As a general rule the opinions of men on those subjects which immediately concern their interests as individuals, and in which the truth of the conclusions can be speedily tested by experience, are sound and correct. But when men step outside this limited field by entering upon the investigation of wider-reaching subjects and more remote interests, error is the rule rather than truth. The tenon of this proneness to error is that in all such cases there is but one way of being right, while the ways of being wrong are innumerable. A course of reasoning may change from right to wrong at any step, and thus the' chances of being right at the end are very small unless thought is aided by correct guiding principles. Such principles are afforded by scientific method.

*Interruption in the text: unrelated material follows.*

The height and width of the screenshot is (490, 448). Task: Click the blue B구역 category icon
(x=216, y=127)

In treating this subject we must begin by correcting a serious misapprehension. This misapprehension consists in thinking of scientific method as something wholly different from the method of drawing conclusions in everyday life. Although the following may not be considered a logically exact definition of the subject, it is a description which the student should carefully bear in mind.

Scientific method consists in applying to those subjects which lie without the range of our immediate experience those same common-sense methods of reasoning which successful men of the world apply in judging of matters which concern their own interests.

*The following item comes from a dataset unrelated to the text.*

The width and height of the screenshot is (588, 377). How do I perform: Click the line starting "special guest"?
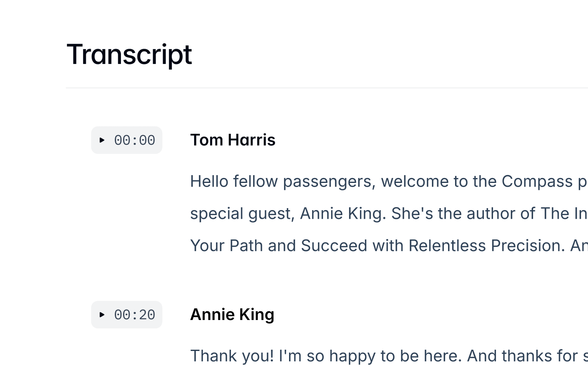click(x=389, y=213)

It is not therefore some difficult and intricate theory to be learned, but rather the practice of a restraining discipline to keep the mind from wandering into vague speculation, and confine it to the analysis of each special case in hand. A distinguished English writer condensed the above description by defining science as simply " organized common-sense."

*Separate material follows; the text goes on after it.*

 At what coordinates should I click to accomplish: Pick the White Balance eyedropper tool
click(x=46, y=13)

The Problem of Scientific Method. Let us now look at the problem which faces us with a view of seeing how we are to apply commonsense methods to its solution. The situation is this : every man who reads the newspapers transacts business, and studies history is brought from day to day into contact with a great mass of facts. He sees going on before him the great operations of manufacture and commerce which we have summarily described in the opening chapter. The longer he lives the greater the number of events he will have in his mind. But the mere knowledge that such and such things have happened, that certain cities have been built, new states populated, new markets opened up, fluctuations in prices taken place, and particular changes in the tariff been made, is in itself of no use to him. The poorest day-laborer may know almost as much about what has been going on as he does himself. What the man wants to be able to do is to see into the future. If it is proposed to build a new railway, he wants to know what effect this railway will have upon the supply of goods brought to market. If a new silver-mine is discovered, he wants to know the effect upon the supply of silver and upon the coinage of money. If Congress changes the tariff, he wants to know the effect of this change upon the wages or profits he can earn, and upon the prices of the clothes he wears, of the food he eats, and of the goods he .buys and sells. Thus the problem before him is, by means of such knowledge as lie has acquired from reading and experience, to foresee in what way his interests or the interests of the country at large are going to be affected by changes and improvements in manufactures, commerce, and govern-mental policy.

Here it is that scientific method must come into play. It shows him how he actually does go to work to form conclusions about the familiar facts of his daily life, and then it shows him how to apply the same method to the larger problem before him.

Form of General Propositions. In the application of scientific method all our conclusions must ultimately rest upon facts. But, as just shown, we cannot draw any sound conclusion from facts unless the circumstances are properly analyzed. If we have a fact or a series of facts we must in-quire, How did they arise? According to what general rule did these things happen ? These questions are answered, sometimes in a very imperfect way, and at other times more satisfactorily, by establishing certain relations between events; which relations are known by the name of laws of nature, or simply laws.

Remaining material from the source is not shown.